Interview with Diana Athill / by Deborah Starr -- The diaries of Waguih Ghali. Going mad ; All my resolutions ; London ; Yesterday spent a quiet evening at home ; It is, I suppose, time to reckon up again

Beer in the Snooker Club
  • Language: en
  • Pages: 196

Beer in the Snooker Club

  • Type: Book
  • -
  • Published: 1968
  • -
  • Publisher: Unknown

None

The Diaries of Waguih Ghali
  • Language: en
  • Pages: 246

The Diaries of Waguih Ghali

The captivating diaries of an Egyptian political exile, novelist, and libertine intellectual in sixties Europe In 1968 Egyptian novelist and political exile Waguih Ghali committed suicide in the London flat of his editor, friend, and sometime lover, Diana Athill. Ghali left behind six notebooks of diaries that for decades were largely inaccessible to the public. The Diaries of Waguih Ghali: An Egyptian in the Swinging Sixties, in two volumes, is the first publication of its kind of the journals, casting fascinating light on a likable and highly enigmatic literary personality. Waguih Ghali (1930?–69), author of the acclaimed novel Beer in the Snooker Club, was a libertine, sponger, and mani...

Fat City
  • Language: en
  • Pages: 151

Fat City

A muscular novel about boxers in small town California in the 50s: an American classic Stockton, California: a town of dark bars and lunchrooms, cheap hotels and farm labourers scratching a living. When two men meet in the Lido Gym - the ex-boxer Billy Tully and the novice Ernie Munger - their brief sparring session sets a fateful story in motion, initiating young Munger into the "company of men" and luring Tully back into training. Fat City is a vivid novel of defiance and struggle, of the potent promise of the good life and the desperation and drink that waylay those whom it eludes. This acclaimed American classic tells of their anxieties and hopes, their loves and losses, and the ephemera...

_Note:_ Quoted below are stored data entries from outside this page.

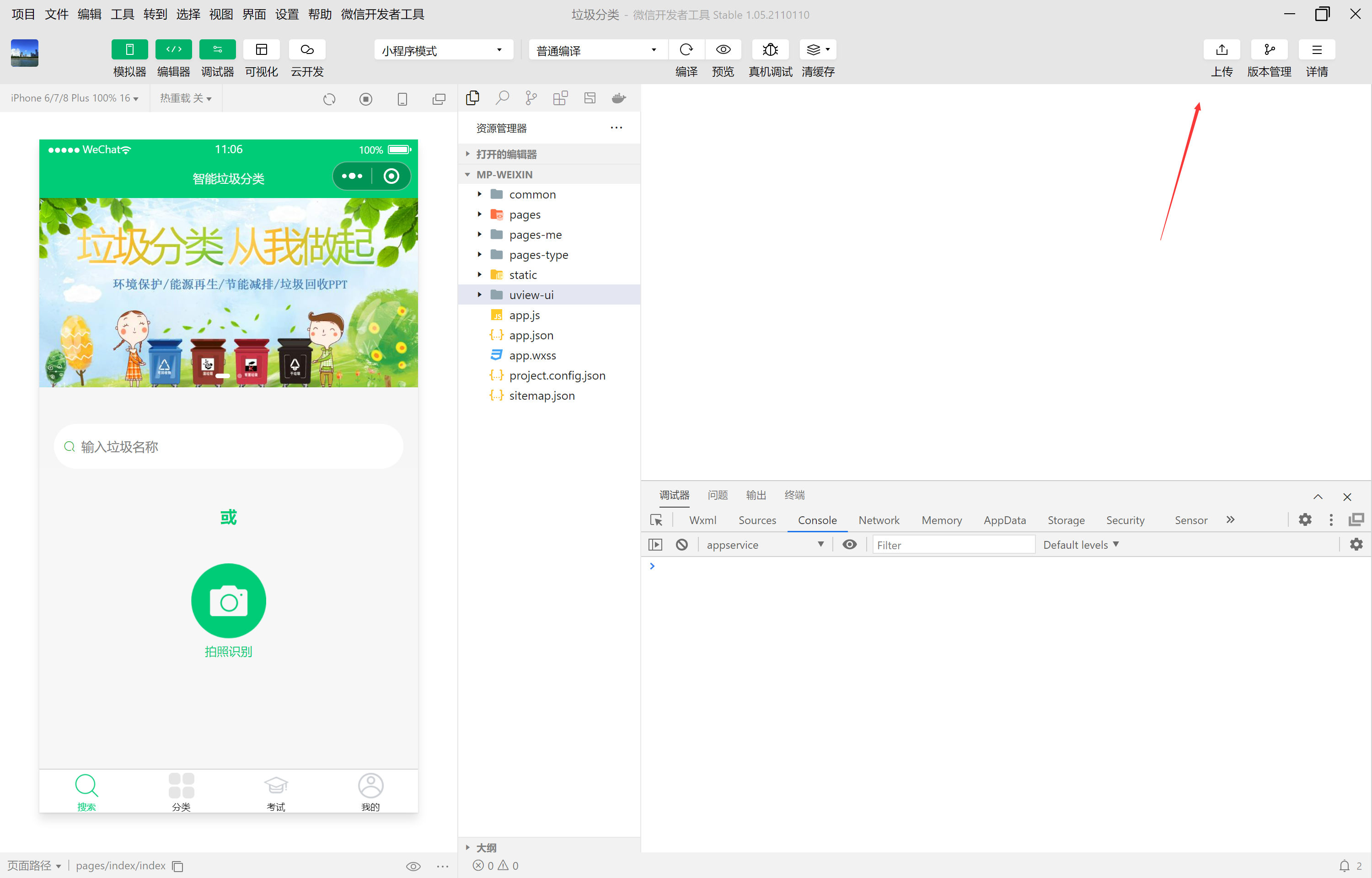Image resolution: width=1372 pixels, height=878 pixels.
Task: Select the Network tab in debugger
Action: click(878, 519)
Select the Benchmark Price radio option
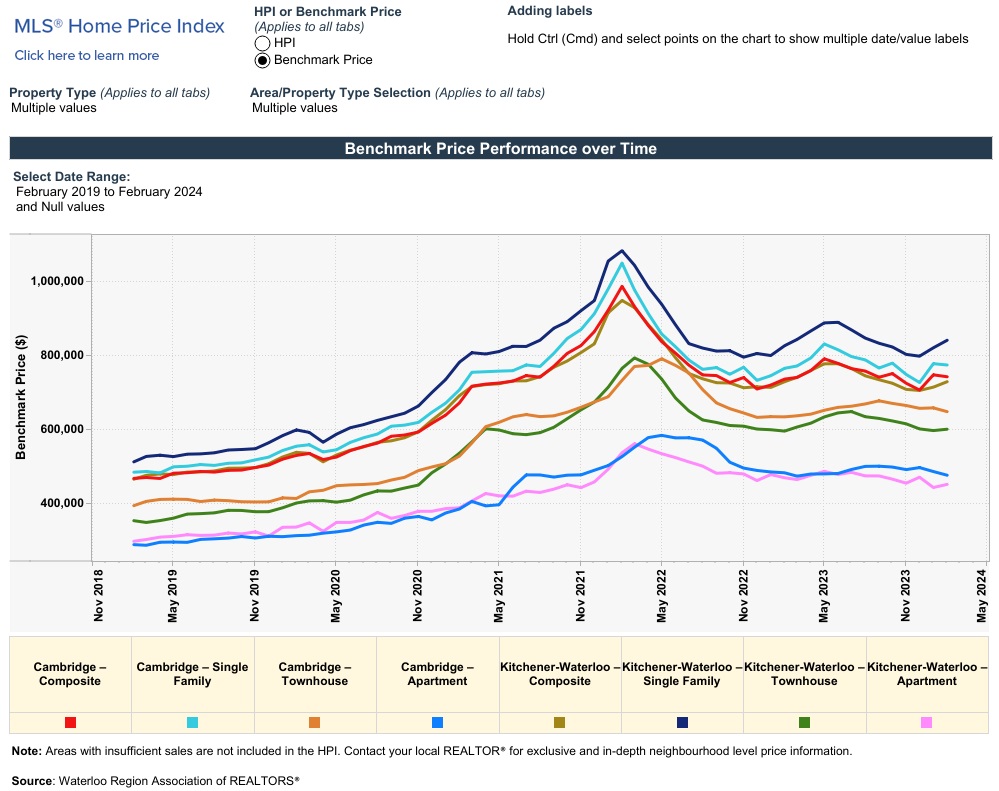This screenshot has width=999, height=791. click(x=263, y=60)

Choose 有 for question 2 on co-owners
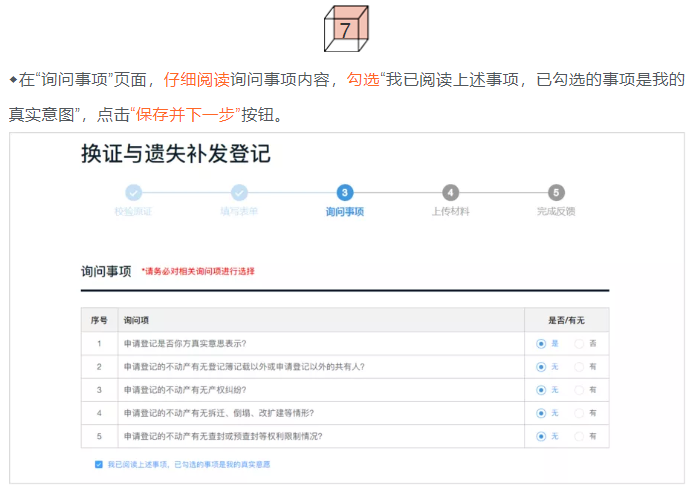click(x=579, y=366)
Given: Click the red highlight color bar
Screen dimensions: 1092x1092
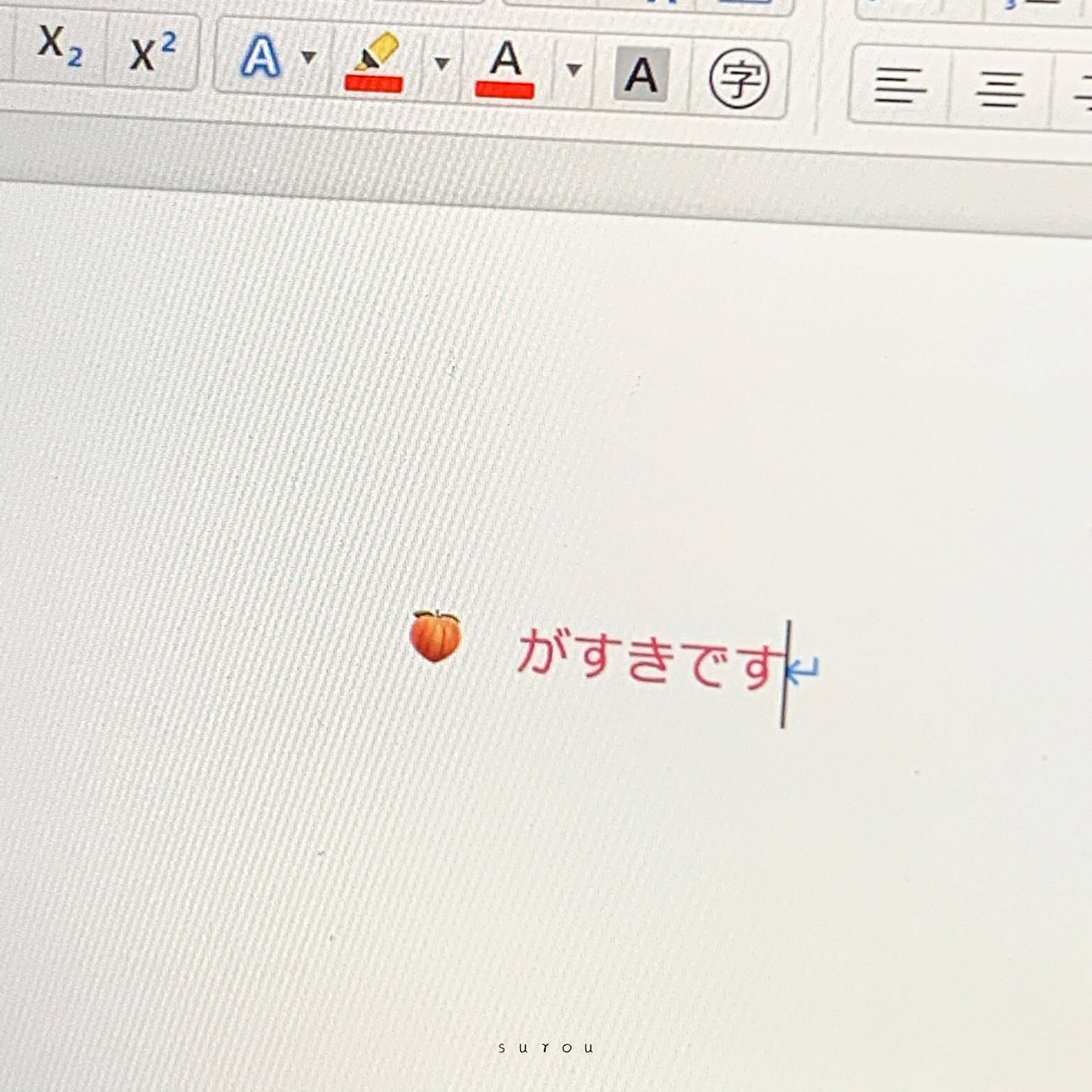Looking at the screenshot, I should click(x=373, y=84).
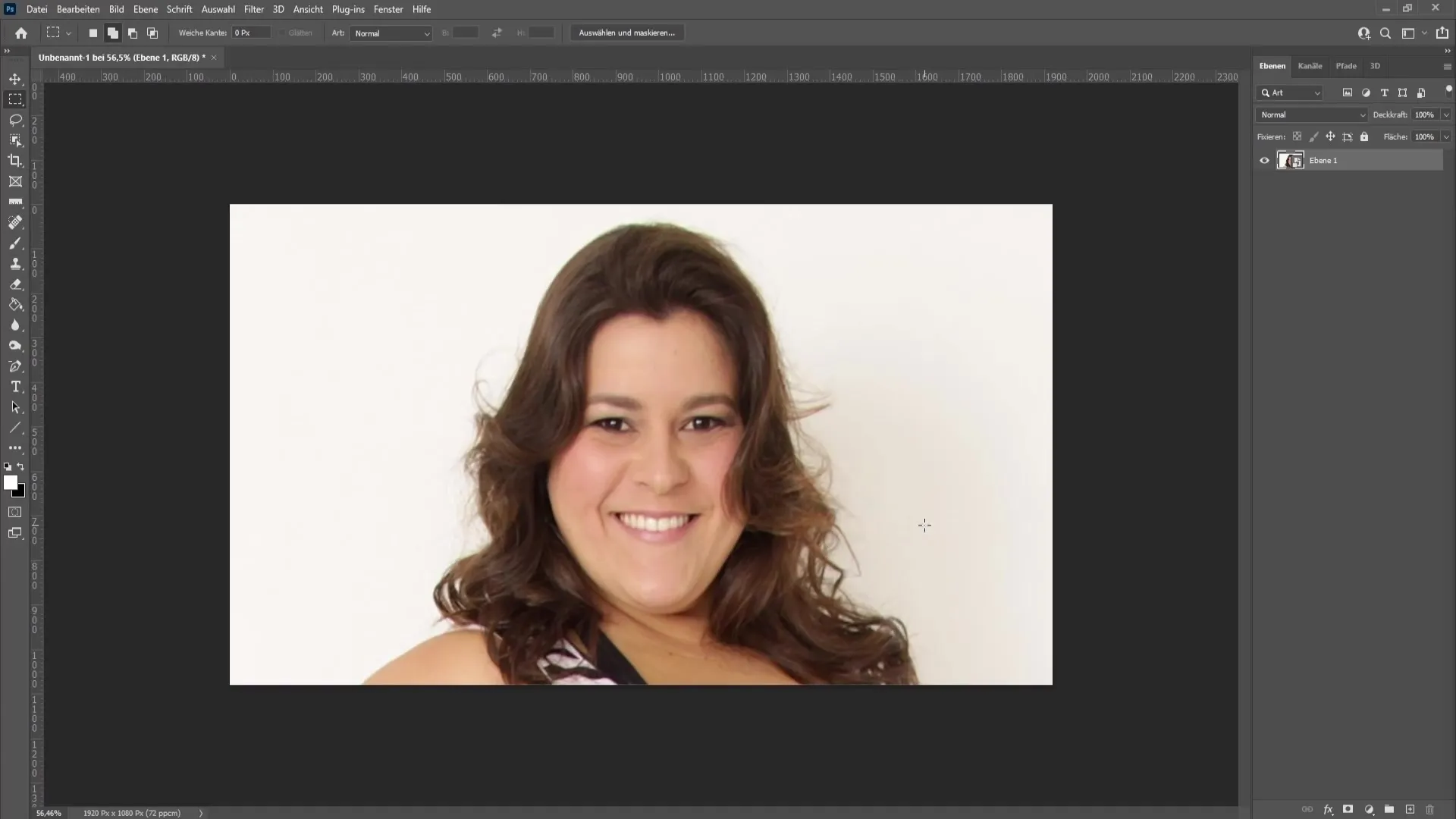Select the Gradient tool
The height and width of the screenshot is (819, 1456).
pos(15,305)
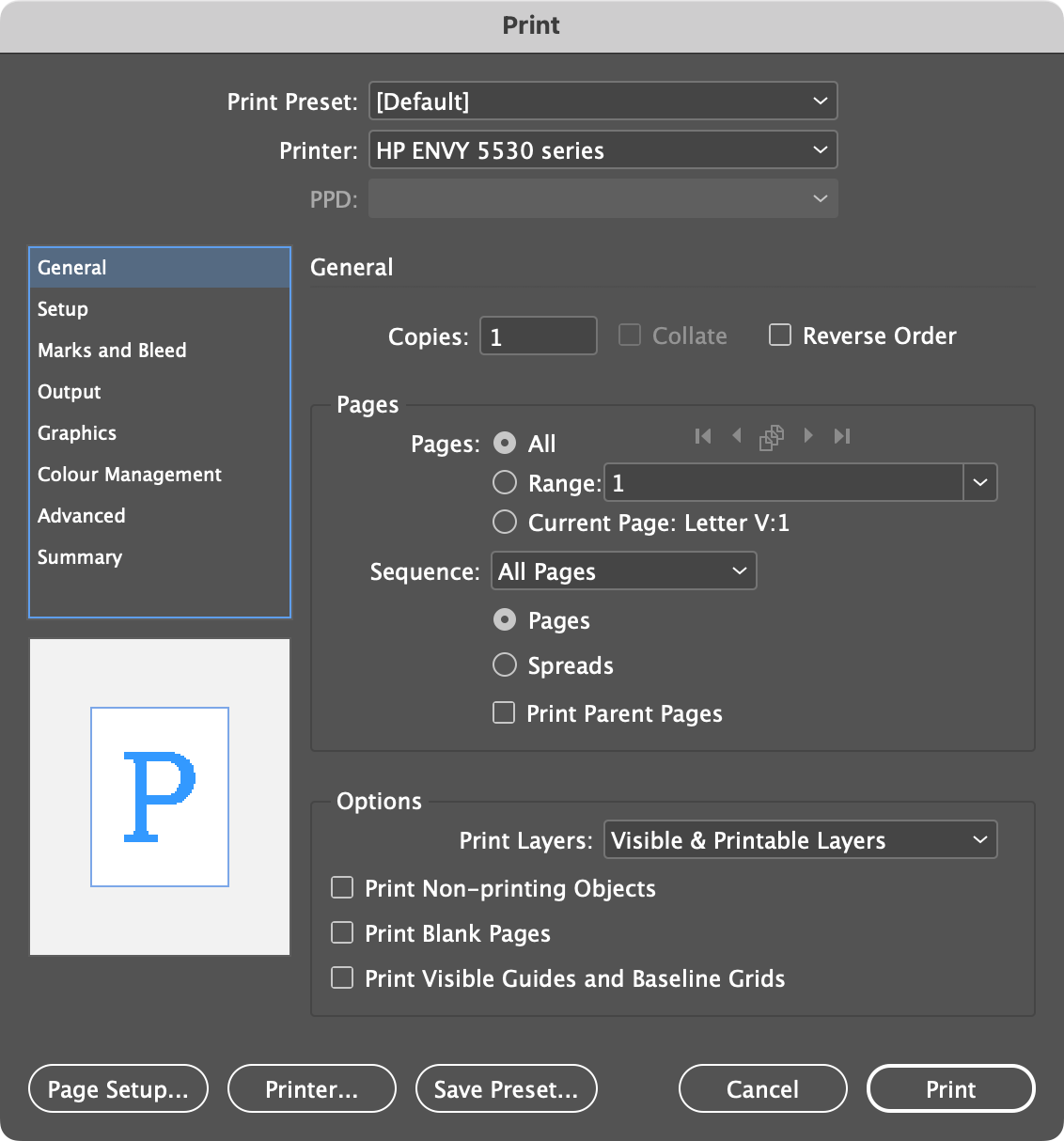Open the Print Preset dropdown
Viewport: 1064px width, 1141px height.
[x=602, y=101]

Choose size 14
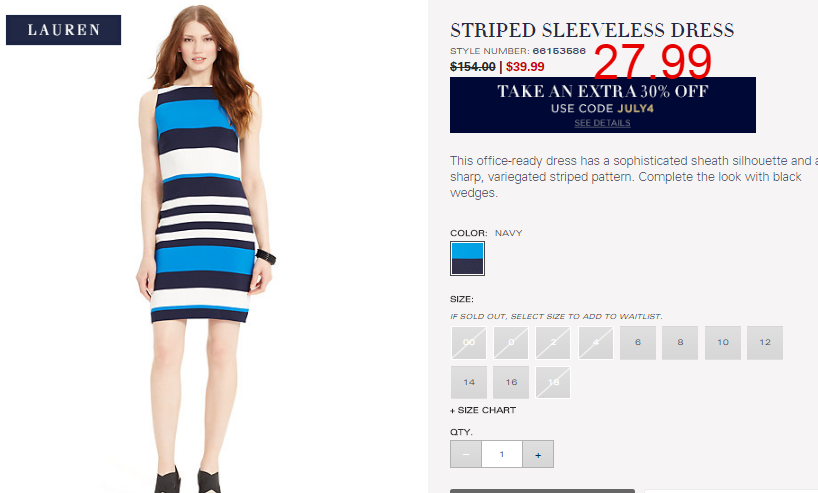point(469,382)
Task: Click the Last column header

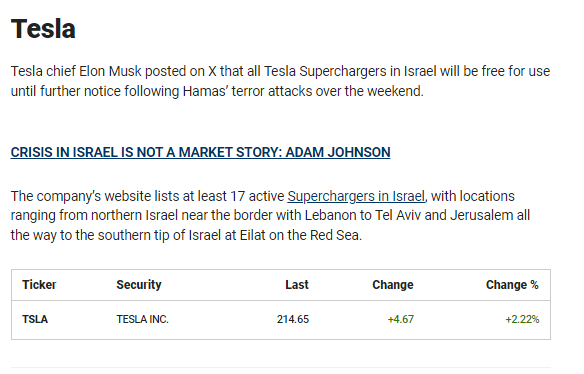Action: (297, 285)
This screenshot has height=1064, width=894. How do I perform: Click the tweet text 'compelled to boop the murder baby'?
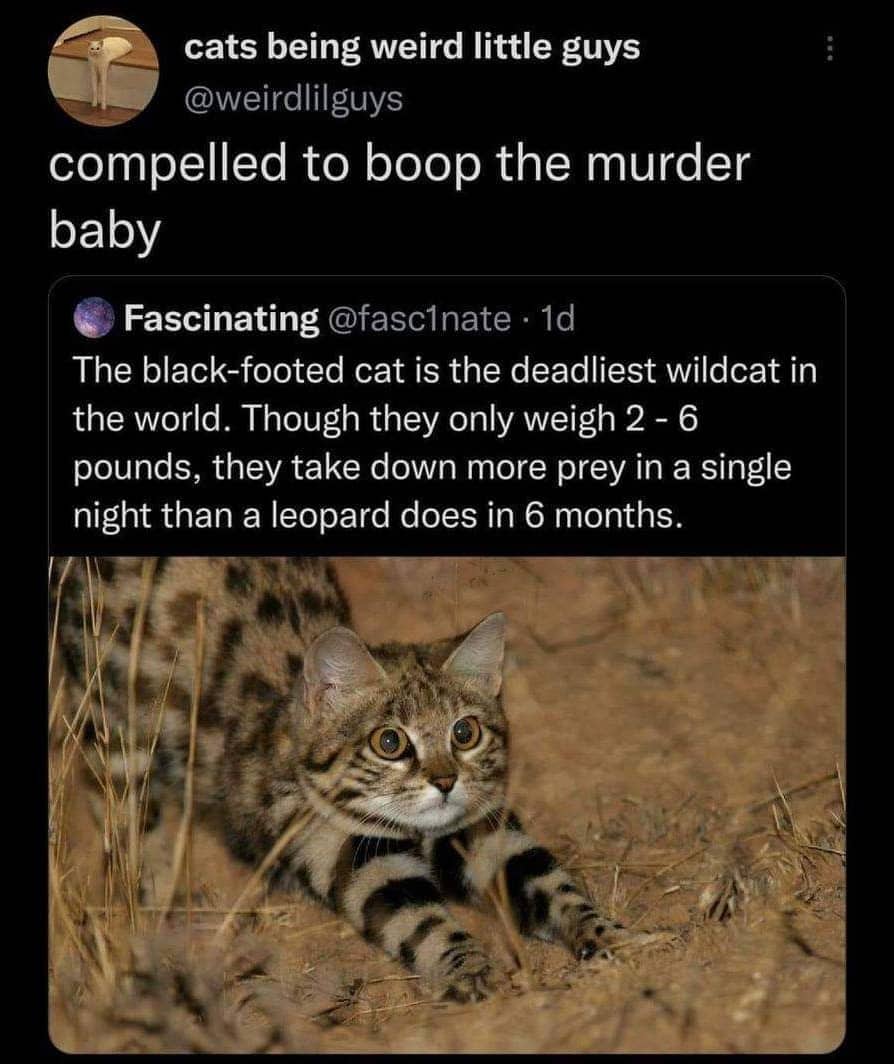[x=400, y=192]
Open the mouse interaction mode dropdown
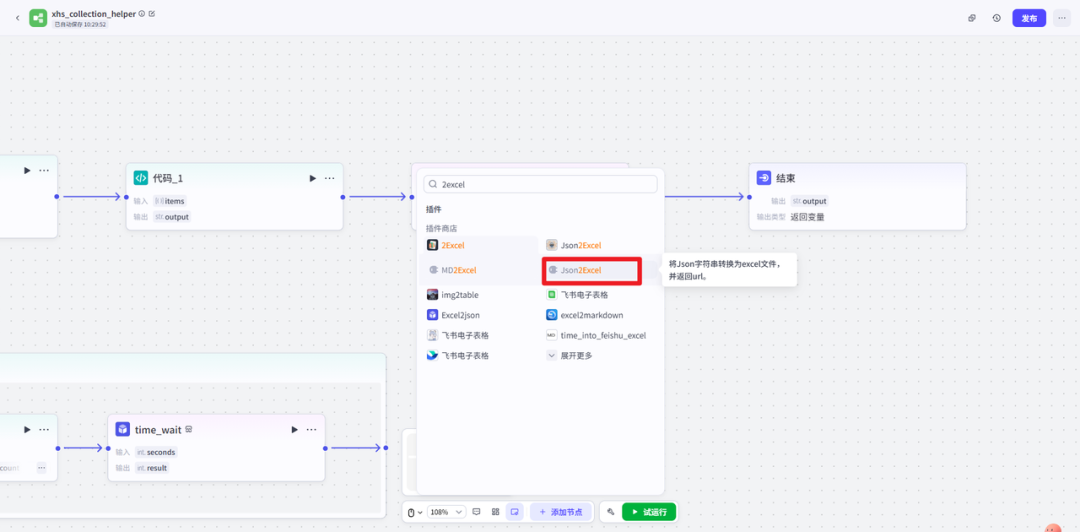This screenshot has width=1080, height=532. 414,512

Edinburgh Companion to the Arab Novel in English
  • Language: en
  • Pages: 422

Edinburgh Companion to the Arab Novel in English

Opening up the field of diasporic Anglo-Arab literature to critical debate, this companion spans from the first Arab novel in 1911 to the resurgence of the Anglo-Arabic novel in the last 20 years. There are chapters on authors such as Ameen Rihani, Ahdaf

the yacoubian building
  • Language: en
  • Pages: 280

the yacoubian building

The Yacoubian Building holds all that Egypt was and has become over the 75 years since its namesake was built on one of downtown Cairo's main boulevards. From the pious son of the building's doorkeeper and the raucous, impoverished squatters on its roof, via the tattered aristocrat and the gay intellectual in its apartments, to the ruthless businessman whose stores occupy its ground floor, each sharply etched character embodies a facet of modern Egypt -- where political corruption, ill-gotten wealth, and religious hypocrisy are natural allies, where the arrogance and defensiveness of the powerful find expression in the exploitation of the weak, where youthful idealism can turn quickly to extremism, and where an older, less violent vision of society may yet prevail. Alaa Al Aswany's novel caused an unprecedented stir when it was first published in 2002 and has remained the world's best selling novel in the Arabic language since.

The Autofictional
  • Language: en
  • Pages: 343

The Autofictional

This open access book offers innovative and wide-ranging responses to the continuously flourishing literary phenomenon of autofiction. The book shows the insights that are gained in the shift from the genre descriptor to the adjective, and from a broad application of “the autofictional” as a theoretical lens and aesthetic strategy. In three sections on “Approaches,” “Affordances,” and “Forms,” the volume proposes new theoretical approaches for the study of autofiction and the autofictional, offers fresh perspectives on many of the prominent authors in the discussion, draws them into a dialogue with autofictional practice from across the globe, and brings into view texts, forms, and media that have not traditionally been considered for their autofictional dimensions. The book, in sum, expands the parameters of research on autofiction to date to allow new voices and viewpoints to emerge.

After the Funeral
  • Language: en
  • Pages: 63

After the Funeral

  • Type: Book
  • -
  • Published: Unknown
  • -
  • Publisher: Lulu.com

None

Guapa
  • Language: en
  • Pages: 240

Guapa

A novel of the Arab Spring A Middle-Eastern capital caught in the revolutionary wave of the Arab Spring. A day in the life of a young man disillusioned with both East and West and struggling to find a place for himself in a society ruled by hypocrisy and contradictions. Rasa works as an interpreter for Western journalists by day and divides his nights between the Guapa, an underground nightclub where the city’s clandestine LGBT community congregates, and his secret lover Taymour. Every night Taymour sneaks into the house Rasa shares with his overbearing grandmother, the woman who raised him. When she finds them in bed together on the eve of Taymour’s wedding day, all hell breaks loose. T...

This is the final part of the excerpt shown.